- Born: 9 August 1950 Tlemcen, French Algeria
- Died: 19 February 2023 (aged 72) Garches, France
- Occupation: Lawyer
- Spouse: Jacqueline Laffont

= Pierre Haïk =

French lawyer (1950–2023)

Pierre Haïk (9 August 1950 – 19 February 2023) was a French lawyer. He defended high-profile politicians, such as Nicolas Sarkozy, Serge Dassault and Charles Pasqua.

==Biography==
Born in Tlemcen, French Algeria, on 9 August 1950, Haïk began his career in law, working on cases of robbery and gang violence. He began a partnership with Thierry Herzog. He focused particularly on the Gang des postiches cases and the UBS robberies. In the 1990s, he was joined by Hervé Temime on multiple criminal cases, leading his team to be dubbed as "les trois H".

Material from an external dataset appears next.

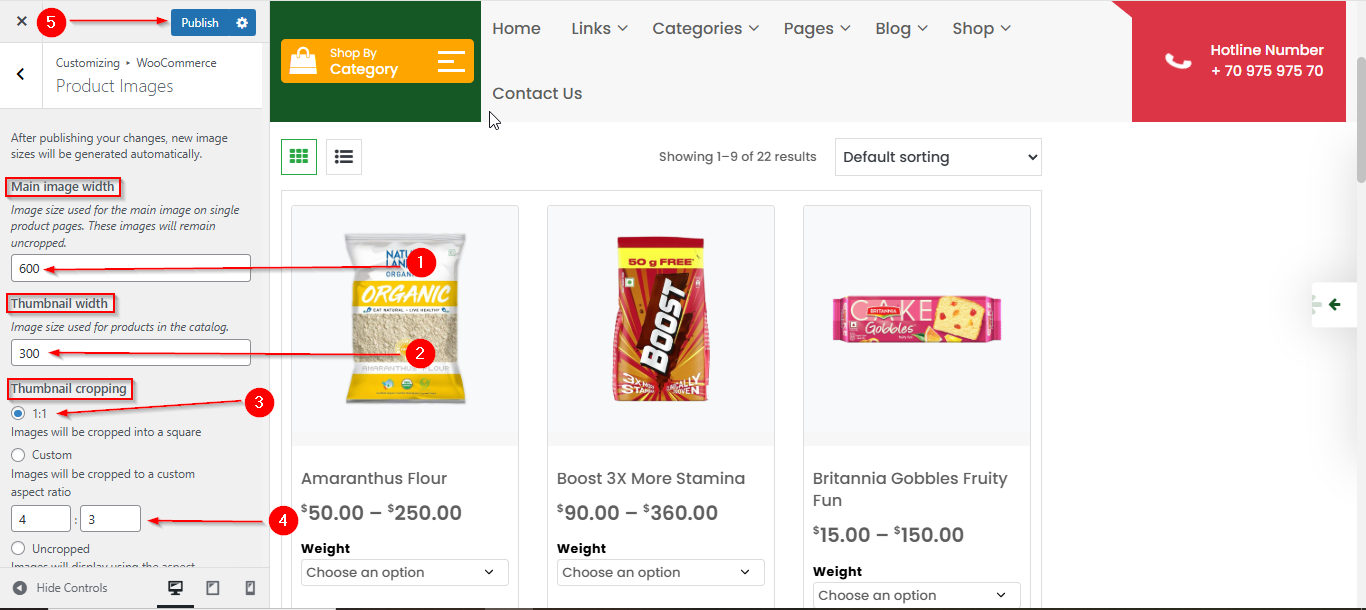The height and width of the screenshot is (610, 1366).
Task: Open Amaranthus Flour weight option dropdown
Action: pos(404,572)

In 1984, Haïk met Jacqueline Laffont, whom he later married. According to GQ, the two were among "the most powerful lawyers in France". In the late 1990s, he had numerous politicians as clients, including former Minister of the Interior Charles Pasqua, former President of Ivory Coast Laurent Gbagbo, the spouse of the Mayor of Paris Xavière Tiberi, and former chief executive of Vivendi, Jean-Marie Messier. He also defended Michel Roussin, former President Jacques Chirac's chief of staff in the Affaire des emplois fictifs de la mairie de Paris, businessman Alfred Sirven in the Affaire Elf, and Laurent Fabius's former cabinet director, Louis Schweitzer, in the incident of contaminated haemophilia blood products.

In the 2000s, Haïk defended the businessman Arcadi Gaydamak in the Mitterrand–Pasqua affair. In the 2010s, he defended Pasqua in the Affaire du siège de GEC-Alsthom Transport, while his wife defended Pasqua in the Affaire du casino d'Annemasse. The couple defended Patrice de Maistre in the Bettencourt affair, as well as Serge Dassault and Alexandre Benalla.

Due to Alzheimer's disease, Haïk began ending his activities in 2019. In 2020, his wife took over Sarkozy's case in the Bismuth affair. He died on 19 February 2023, at age 72.